## What you should do
Using the data beneath, show every line that includes the word "status".

[Dataset excerpts]

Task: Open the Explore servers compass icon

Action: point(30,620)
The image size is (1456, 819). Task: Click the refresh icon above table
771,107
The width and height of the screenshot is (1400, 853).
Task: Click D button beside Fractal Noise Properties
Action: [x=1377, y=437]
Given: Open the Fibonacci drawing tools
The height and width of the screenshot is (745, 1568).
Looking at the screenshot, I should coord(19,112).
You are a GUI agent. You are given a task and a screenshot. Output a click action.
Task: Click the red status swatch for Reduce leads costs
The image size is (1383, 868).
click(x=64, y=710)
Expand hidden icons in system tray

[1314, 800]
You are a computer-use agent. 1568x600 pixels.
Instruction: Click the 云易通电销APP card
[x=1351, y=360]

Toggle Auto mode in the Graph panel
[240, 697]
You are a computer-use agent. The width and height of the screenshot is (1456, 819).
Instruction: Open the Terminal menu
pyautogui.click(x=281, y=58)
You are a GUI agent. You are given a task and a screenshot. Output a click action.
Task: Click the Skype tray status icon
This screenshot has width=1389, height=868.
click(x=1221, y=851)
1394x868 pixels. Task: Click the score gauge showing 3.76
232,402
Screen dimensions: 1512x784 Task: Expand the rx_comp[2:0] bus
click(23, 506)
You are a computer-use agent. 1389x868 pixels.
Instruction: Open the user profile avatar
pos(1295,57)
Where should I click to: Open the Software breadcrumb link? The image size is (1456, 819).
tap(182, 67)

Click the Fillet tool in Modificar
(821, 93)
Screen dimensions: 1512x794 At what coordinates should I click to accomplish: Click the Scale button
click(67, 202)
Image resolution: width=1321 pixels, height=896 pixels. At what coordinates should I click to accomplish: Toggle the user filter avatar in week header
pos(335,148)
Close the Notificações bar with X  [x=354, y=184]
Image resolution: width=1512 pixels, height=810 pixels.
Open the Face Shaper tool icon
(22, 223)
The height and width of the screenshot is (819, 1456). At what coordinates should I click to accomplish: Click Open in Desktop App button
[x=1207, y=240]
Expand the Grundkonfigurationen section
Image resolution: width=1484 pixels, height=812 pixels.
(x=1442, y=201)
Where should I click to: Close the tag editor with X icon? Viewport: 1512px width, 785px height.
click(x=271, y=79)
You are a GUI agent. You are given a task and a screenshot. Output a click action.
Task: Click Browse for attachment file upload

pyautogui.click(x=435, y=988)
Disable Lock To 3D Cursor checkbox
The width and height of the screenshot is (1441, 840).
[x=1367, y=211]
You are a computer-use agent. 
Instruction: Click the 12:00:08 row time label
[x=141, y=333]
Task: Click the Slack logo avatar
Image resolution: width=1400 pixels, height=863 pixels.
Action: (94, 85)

## Finished task
Task: Click the red status swatch for Reduce leads costs
Task: Click the Skype tray status icon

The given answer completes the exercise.